#### [Requirement]
Set down each entry exactly as it stands, without altering a single character.
==============================
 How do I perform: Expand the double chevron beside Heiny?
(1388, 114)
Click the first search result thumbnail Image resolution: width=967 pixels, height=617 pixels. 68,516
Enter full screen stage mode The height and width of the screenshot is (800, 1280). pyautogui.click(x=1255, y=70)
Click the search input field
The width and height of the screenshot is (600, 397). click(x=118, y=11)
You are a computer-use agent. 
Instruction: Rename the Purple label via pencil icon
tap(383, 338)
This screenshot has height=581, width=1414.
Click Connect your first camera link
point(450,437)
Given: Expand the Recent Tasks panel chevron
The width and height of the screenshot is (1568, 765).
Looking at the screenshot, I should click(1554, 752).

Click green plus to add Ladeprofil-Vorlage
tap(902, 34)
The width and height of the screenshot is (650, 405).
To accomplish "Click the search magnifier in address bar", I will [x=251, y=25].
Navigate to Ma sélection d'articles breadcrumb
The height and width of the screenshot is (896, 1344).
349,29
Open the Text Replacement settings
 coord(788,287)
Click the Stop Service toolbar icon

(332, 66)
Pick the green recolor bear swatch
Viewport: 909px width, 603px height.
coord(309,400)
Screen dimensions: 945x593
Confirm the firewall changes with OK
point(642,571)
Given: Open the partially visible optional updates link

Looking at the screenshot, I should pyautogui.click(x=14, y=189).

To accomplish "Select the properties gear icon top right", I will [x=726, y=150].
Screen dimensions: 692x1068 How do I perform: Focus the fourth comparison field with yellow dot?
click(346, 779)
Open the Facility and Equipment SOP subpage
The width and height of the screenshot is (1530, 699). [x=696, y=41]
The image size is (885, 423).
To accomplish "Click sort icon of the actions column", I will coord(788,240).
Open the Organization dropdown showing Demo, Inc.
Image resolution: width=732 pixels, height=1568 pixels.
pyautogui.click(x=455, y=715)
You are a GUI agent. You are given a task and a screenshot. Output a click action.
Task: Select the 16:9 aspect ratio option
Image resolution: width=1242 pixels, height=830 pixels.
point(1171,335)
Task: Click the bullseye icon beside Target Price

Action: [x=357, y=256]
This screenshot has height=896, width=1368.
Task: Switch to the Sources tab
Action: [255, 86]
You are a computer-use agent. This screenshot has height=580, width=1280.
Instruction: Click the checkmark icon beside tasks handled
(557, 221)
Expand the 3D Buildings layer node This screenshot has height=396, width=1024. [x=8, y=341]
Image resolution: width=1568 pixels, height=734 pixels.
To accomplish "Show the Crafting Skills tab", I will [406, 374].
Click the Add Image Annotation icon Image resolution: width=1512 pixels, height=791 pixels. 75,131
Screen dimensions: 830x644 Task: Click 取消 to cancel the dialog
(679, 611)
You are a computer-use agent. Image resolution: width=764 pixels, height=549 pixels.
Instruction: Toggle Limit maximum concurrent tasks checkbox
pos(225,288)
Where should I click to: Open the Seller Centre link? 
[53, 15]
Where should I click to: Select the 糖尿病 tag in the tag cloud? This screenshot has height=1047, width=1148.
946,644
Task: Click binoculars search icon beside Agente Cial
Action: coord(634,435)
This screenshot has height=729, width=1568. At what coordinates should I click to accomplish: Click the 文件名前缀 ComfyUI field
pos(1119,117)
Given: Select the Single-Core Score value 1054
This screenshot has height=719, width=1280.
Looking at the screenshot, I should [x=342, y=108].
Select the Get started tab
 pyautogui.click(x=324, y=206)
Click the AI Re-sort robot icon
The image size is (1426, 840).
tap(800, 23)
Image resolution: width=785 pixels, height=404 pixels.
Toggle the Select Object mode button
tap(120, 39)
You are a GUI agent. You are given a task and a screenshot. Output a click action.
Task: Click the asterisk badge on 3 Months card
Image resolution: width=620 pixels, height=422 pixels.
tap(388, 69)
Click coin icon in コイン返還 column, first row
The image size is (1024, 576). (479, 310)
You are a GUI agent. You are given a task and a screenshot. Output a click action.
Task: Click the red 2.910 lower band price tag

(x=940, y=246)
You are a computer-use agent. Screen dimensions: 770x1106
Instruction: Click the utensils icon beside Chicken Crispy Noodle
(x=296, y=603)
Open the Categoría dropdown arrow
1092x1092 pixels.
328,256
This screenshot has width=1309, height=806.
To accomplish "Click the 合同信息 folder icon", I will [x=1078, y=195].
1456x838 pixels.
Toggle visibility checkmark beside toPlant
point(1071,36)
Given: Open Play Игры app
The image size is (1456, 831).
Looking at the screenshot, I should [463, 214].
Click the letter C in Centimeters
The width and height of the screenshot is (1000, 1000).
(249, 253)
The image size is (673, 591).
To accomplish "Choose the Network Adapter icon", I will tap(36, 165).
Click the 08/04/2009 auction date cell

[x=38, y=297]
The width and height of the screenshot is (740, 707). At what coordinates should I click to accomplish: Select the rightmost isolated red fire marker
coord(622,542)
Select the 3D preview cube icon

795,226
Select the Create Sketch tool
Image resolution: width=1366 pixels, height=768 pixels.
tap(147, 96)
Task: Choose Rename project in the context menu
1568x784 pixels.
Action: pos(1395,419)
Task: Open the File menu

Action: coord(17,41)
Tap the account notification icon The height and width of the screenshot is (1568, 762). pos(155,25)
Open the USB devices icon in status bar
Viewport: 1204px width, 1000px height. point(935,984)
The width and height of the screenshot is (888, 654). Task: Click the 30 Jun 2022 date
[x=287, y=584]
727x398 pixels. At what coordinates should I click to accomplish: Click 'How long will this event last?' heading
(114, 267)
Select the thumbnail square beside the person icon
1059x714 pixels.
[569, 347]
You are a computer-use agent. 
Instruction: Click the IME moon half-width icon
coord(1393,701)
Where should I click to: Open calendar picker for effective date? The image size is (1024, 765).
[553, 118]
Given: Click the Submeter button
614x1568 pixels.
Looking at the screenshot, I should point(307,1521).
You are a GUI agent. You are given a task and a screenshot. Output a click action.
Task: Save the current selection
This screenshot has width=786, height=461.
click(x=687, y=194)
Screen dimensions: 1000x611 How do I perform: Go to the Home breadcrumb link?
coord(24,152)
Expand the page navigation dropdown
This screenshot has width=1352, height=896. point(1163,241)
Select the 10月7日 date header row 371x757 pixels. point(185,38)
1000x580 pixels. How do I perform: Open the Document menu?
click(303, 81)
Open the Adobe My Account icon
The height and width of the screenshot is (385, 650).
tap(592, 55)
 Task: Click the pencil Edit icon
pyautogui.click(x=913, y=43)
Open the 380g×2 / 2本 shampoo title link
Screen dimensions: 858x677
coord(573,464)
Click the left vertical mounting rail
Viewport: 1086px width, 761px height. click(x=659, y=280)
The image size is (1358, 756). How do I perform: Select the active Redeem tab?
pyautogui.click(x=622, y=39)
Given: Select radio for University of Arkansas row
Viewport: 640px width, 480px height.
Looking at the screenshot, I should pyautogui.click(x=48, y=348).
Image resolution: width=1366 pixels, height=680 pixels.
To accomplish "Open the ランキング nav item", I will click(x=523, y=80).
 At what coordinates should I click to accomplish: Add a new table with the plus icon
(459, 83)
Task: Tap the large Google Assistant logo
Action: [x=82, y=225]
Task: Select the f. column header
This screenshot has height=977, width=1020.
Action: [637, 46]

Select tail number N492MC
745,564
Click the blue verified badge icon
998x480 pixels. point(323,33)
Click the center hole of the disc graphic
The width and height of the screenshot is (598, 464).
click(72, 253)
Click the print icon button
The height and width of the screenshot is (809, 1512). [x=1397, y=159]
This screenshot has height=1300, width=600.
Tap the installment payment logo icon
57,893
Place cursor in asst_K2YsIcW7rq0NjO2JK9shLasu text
==============================
#### [Solution to this task]
 How do I perform: Expand the double chevron beside Heiny?
(1388, 114)
Click the first search result thumbnail Image resolution: width=967 pixels, height=617 pixels. 68,516
Enter full screen stage mode The height and width of the screenshot is (800, 1280). pyautogui.click(x=1255, y=70)
Click the search input field
The width and height of the screenshot is (600, 397). click(x=118, y=11)
You are a computer-use agent. 
Instruction: Rename the Purple label via pencil icon
tap(383, 338)
This screenshot has height=581, width=1414.
Click Connect your first camera link
point(450,437)
Given: Expand the Recent Tasks panel chevron
The width and height of the screenshot is (1568, 765).
Looking at the screenshot, I should click(1554, 752).

Click green plus to add Ladeprofil-Vorlage
tap(902, 34)
The width and height of the screenshot is (650, 405).
To accomplish "Click the search magnifier in address bar", I will [x=251, y=25].
Navigate to Ma sélection d'articles breadcrumb
The height and width of the screenshot is (896, 1344).
349,29
Open the Text Replacement settings
 coord(788,287)
Click the Stop Service toolbar icon

(332, 66)
Pick the green recolor bear swatch
Viewport: 909px width, 603px height.
coord(309,400)
Screen dimensions: 945x593
Confirm the firewall changes with OK
point(642,571)
Given: Open the partially visible optional updates link

Looking at the screenshot, I should pyautogui.click(x=14, y=189).

To accomplish "Select the properties gear icon top right", I will [x=726, y=150].
Screen dimensions: 692x1068 How do I perform: Focus the fourth comparison field with yellow dot?
click(346, 779)
Open the Facility and Equipment SOP subpage
The width and height of the screenshot is (1530, 699). [x=696, y=41]
The image size is (885, 423).
To accomplish "Click sort icon of the actions column", I will coord(788,240).
Open the Organization dropdown showing Demo, Inc.
Image resolution: width=732 pixels, height=1568 pixels.
pyautogui.click(x=455, y=715)
You are a GUI agent. You are given a task and a screenshot. Output a click action.
Task: Select the 16:9 aspect ratio option
Image resolution: width=1242 pixels, height=830 pixels.
point(1171,335)
Task: Click the bullseye icon beside Target Price

Action: [x=357, y=256]
This screenshot has height=896, width=1368.
Task: Switch to the Sources tab
Action: [255, 86]
You are a computer-use agent. This screenshot has height=580, width=1280.
Instruction: Click the checkmark icon beside tasks handled
(557, 221)
Expand the 3D Buildings layer node This screenshot has height=396, width=1024. [x=8, y=341]
Image resolution: width=1568 pixels, height=734 pixels.
To accomplish "Show the Crafting Skills tab", I will [406, 374].
Click the Add Image Annotation icon Image resolution: width=1512 pixels, height=791 pixels. 75,131
Screen dimensions: 830x644 Task: Click 取消 to cancel the dialog
(679, 611)
You are a computer-use agent. Image resolution: width=764 pixels, height=549 pixels.
Instruction: Toggle Limit maximum concurrent tasks checkbox
pos(225,288)
Where should I click to: Open the Seller Centre link? 
[53, 15]
Where should I click to: Select the 糖尿病 tag in the tag cloud? This screenshot has height=1047, width=1148.
946,644
Task: Click binoculars search icon beside Agente Cial
Action: coord(634,435)
This screenshot has height=729, width=1568. At what coordinates should I click to accomplish: Click the 文件名前缀 ComfyUI field
pos(1119,117)
Given: Select the Single-Core Score value 1054
This screenshot has height=719, width=1280.
Looking at the screenshot, I should [x=342, y=108].
Select the Get started tab
 pyautogui.click(x=324, y=206)
Click the AI Re-sort robot icon
The image size is (1426, 840).
tap(800, 23)
Image resolution: width=785 pixels, height=404 pixels.
Toggle the Select Object mode button
tap(120, 39)
You are a GUI agent. You are given a task and a screenshot. Output a click action.
Task: Click the asterisk badge on 3 Months card
Image resolution: width=620 pixels, height=422 pixels.
tap(388, 69)
Click coin icon in コイン返還 column, first row
The image size is (1024, 576). (479, 310)
You are a GUI agent. You are given a task and a screenshot. Output a click action.
Task: Click the red 2.910 lower band price tag

(x=940, y=246)
You are a computer-use agent. Screen dimensions: 770x1106
Instruction: Click the utensils icon beside Chicken Crispy Noodle
(x=296, y=603)
Open the Categoría dropdown arrow
1092x1092 pixels.
328,256
This screenshot has width=1309, height=806.
To accomplish "Click the 合同信息 folder icon", I will [x=1078, y=195].
1456x838 pixels.
Toggle visibility checkmark beside toPlant
point(1071,36)
Given: Open Play Игры app
The image size is (1456, 831).
Looking at the screenshot, I should [463, 214].
Click the letter C in Centimeters
The width and height of the screenshot is (1000, 1000).
(249, 253)
The image size is (673, 591).
To accomplish "Choose the Network Adapter icon", I will tap(36, 165).
Click the 08/04/2009 auction date cell

[x=38, y=297]
The width and height of the screenshot is (740, 707). At what coordinates should I click to accomplish: Select the rightmost isolated red fire marker
coord(622,542)
Select the 3D preview cube icon

795,226
Select the Create Sketch tool
Image resolution: width=1366 pixels, height=768 pixels.
tap(147, 96)
Task: Choose Rename project in the context menu
1568x784 pixels.
Action: pos(1395,419)
Task: Open the File menu

Action: coord(17,41)
Tap the account notification icon The height and width of the screenshot is (1568, 762). pos(155,25)
Open the USB devices icon in status bar
Viewport: 1204px width, 1000px height. point(935,984)
The width and height of the screenshot is (888, 654). Task: Click the 30 Jun 2022 date
[x=287, y=584]
727x398 pixels. At what coordinates should I click to accomplish: Click 'How long will this event last?' heading
(114, 267)
Select the thumbnail square beside the person icon
1059x714 pixels.
[569, 347]
You are a computer-use agent. 
Instruction: Click the IME moon half-width icon
coord(1393,701)
Where should I click to: Open calendar picker for effective date? The image size is (1024, 765).
[553, 118]
Given: Click the Submeter button
614x1568 pixels.
Looking at the screenshot, I should point(307,1521).
You are a GUI agent. You are given a task and a screenshot. Output a click action.
Task: Save the current selection
This screenshot has width=786, height=461.
click(x=687, y=194)
Screen dimensions: 1000x611 How do I perform: Go to the Home breadcrumb link?
coord(24,152)
Expand the page navigation dropdown
This screenshot has width=1352, height=896. point(1163,241)
Select the 10月7日 date header row 371x757 pixels. point(185,38)
1000x580 pixels. How do I perform: Open the Document menu?
click(303, 81)
Open the Adobe My Account icon
The height and width of the screenshot is (385, 650).
tap(592, 55)
 Task: Click the pencil Edit icon
pyautogui.click(x=913, y=43)
Open the 380g×2 / 2本 shampoo title link
Screen dimensions: 858x677
coord(573,464)
Click the left vertical mounting rail
Viewport: 1086px width, 761px height. click(x=659, y=280)
The image size is (1358, 756). How do I perform: Select the active Redeem tab?
pyautogui.click(x=622, y=39)
Given: Select radio for University of Arkansas row
Viewport: 640px width, 480px height.
Looking at the screenshot, I should pyautogui.click(x=48, y=348).
Image resolution: width=1366 pixels, height=680 pixels.
To accomplish "Open the ランキング nav item", I will click(x=523, y=80).
 At what coordinates should I click to accomplish: Add a new table with the plus icon
(459, 83)
Task: Tap the large Google Assistant logo
Action: [x=82, y=225]
Task: Select the f. column header
This screenshot has height=977, width=1020.
Action: [637, 46]

Select tail number N492MC
745,564
Click the blue verified badge icon
998x480 pixels. point(323,33)
Click the center hole of the disc graphic
The width and height of the screenshot is (598, 464).
click(72, 253)
Click the print icon button
The height and width of the screenshot is (809, 1512). [x=1397, y=159]
This screenshot has height=1300, width=600.
Tap the installment payment logo icon
57,893
Place cursor in asst_K2YsIcW7rq0NjO2JK9shLasu text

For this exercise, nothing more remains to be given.